1. does the standard library come with the fts2, fts3, and icu extensions compiled in? we need those modules.

2. copying os_unix.c to os_chromium_unix.c: our custom VFS has < 200 lines right now. os_unix.c has 5448 lines. that's quite a few extra lines of duplicated code that might need patching at some point.

3. where do we put os_chromium_unix.c: our VFS currently lives in webcore, and i think that's the right place for it, because all features that use it are in webcore. if we decide to keep it in webcore, some non-chromium webkit developers might strongly object to duplicating 5K+ lines of code (which doesn't even follow webkit's coding style). if we move it to chromium's repository, then we'll have code somewhere in chrome/renderer/* that registers a VFS that nobody (in chromium code) uses -- doesn't sound ideal to me.

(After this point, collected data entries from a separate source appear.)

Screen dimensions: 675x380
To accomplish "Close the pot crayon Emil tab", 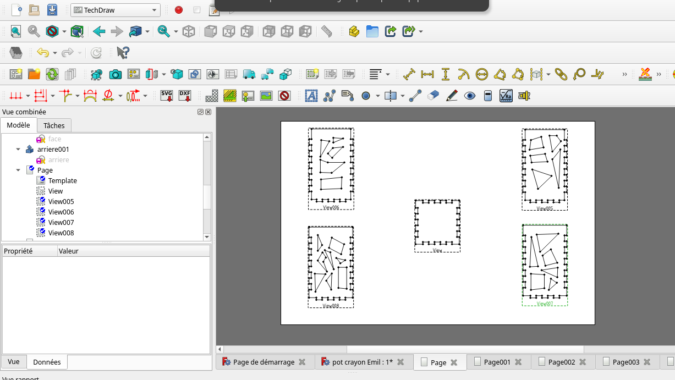I will [400, 362].
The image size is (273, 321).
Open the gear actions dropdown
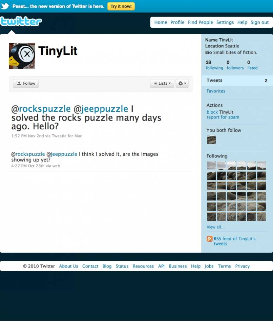182,83
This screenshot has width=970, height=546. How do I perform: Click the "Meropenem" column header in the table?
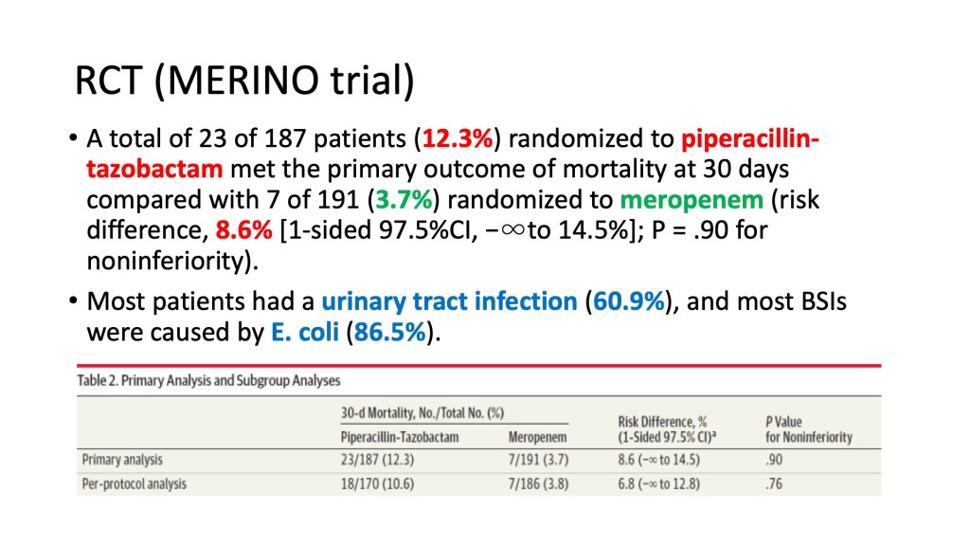538,437
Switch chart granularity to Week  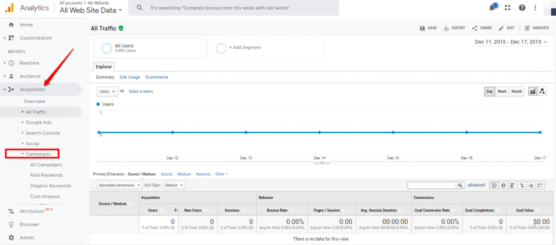502,92
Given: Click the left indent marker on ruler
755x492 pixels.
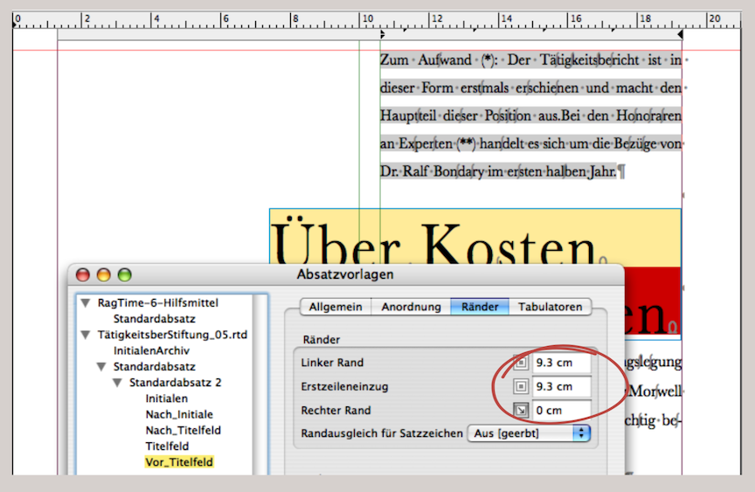Looking at the screenshot, I should pos(381,34).
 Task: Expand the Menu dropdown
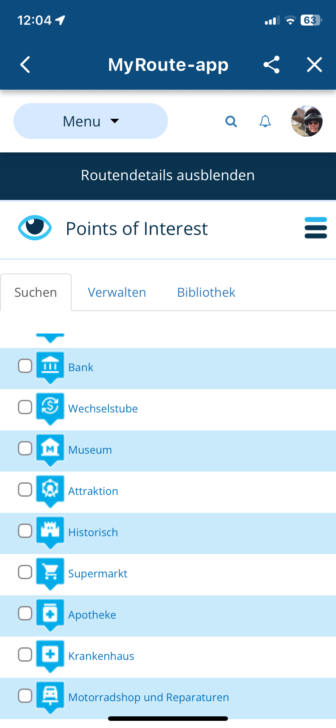click(90, 121)
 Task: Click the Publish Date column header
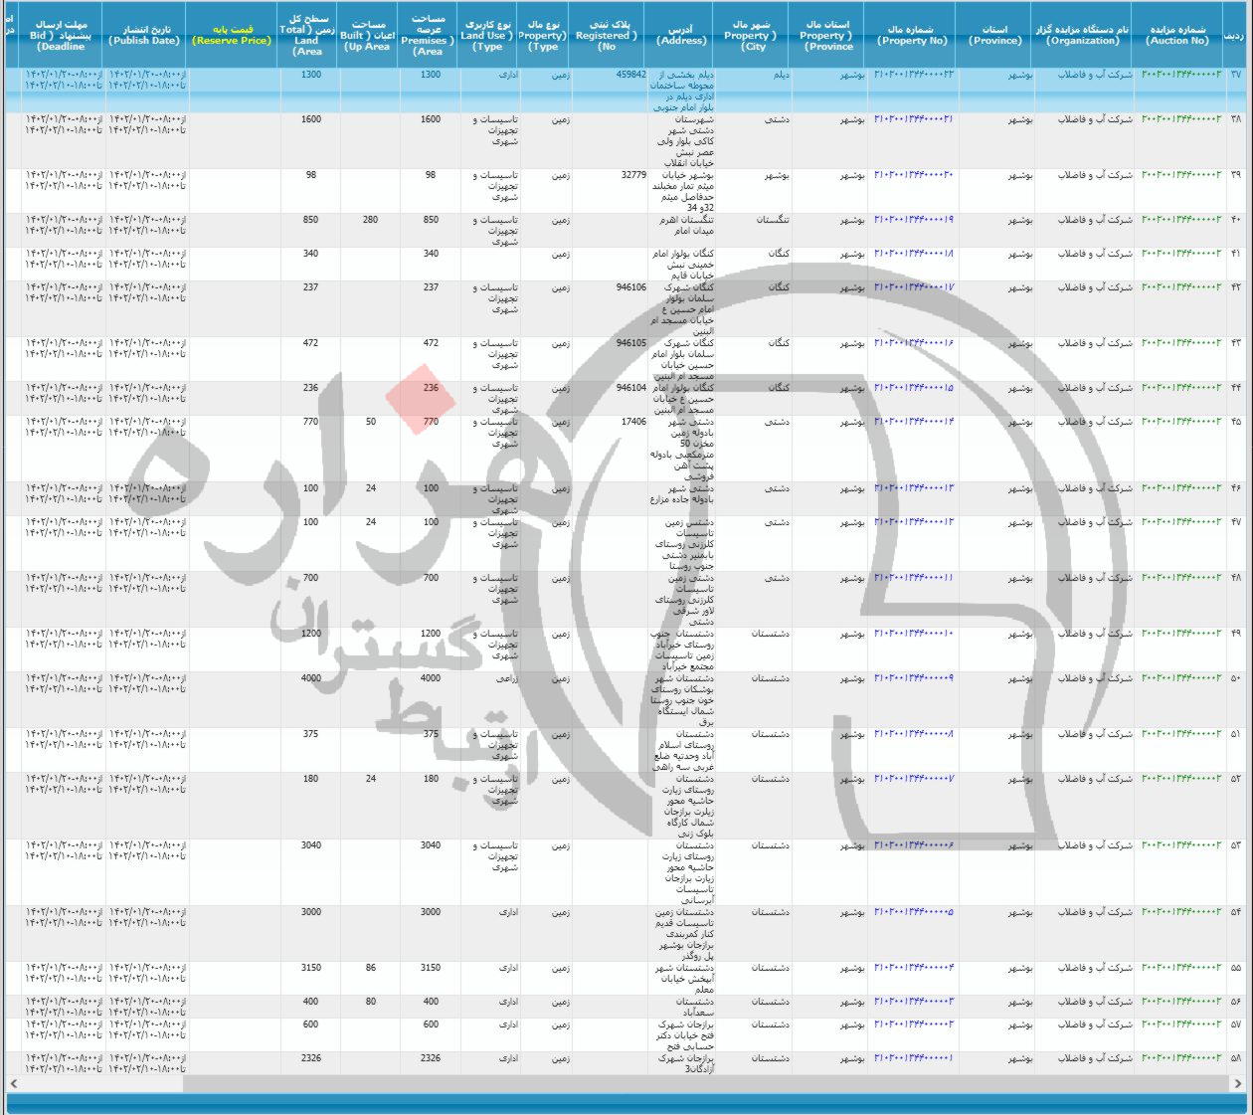pyautogui.click(x=145, y=35)
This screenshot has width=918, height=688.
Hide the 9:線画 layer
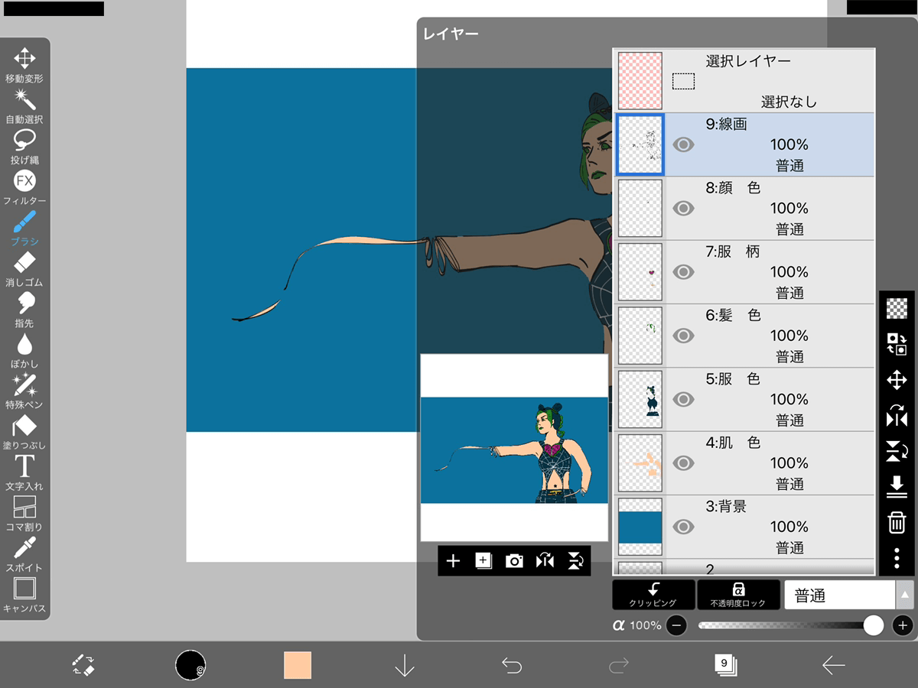click(683, 144)
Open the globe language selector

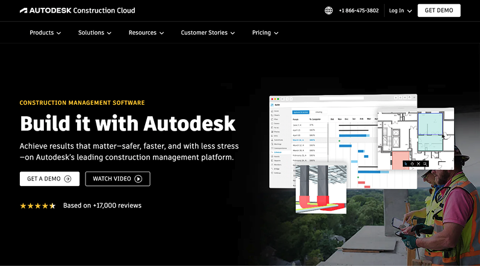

4. other patches we applied to sqlite: we have a few patches we have applied to sqlite. some of them are small and could probably be upstreamed fairly easily. others should be upstream-able, but are big (fts3.patch is a 2K-line patch for a 7K-line file) and would probably take a considerable amount of time to upstream. and some of them will probably never be accepted upstream (os_symbian.c, building sqlite with fts2 and fts3 support at the same time, and probably a few other minor changes we needed).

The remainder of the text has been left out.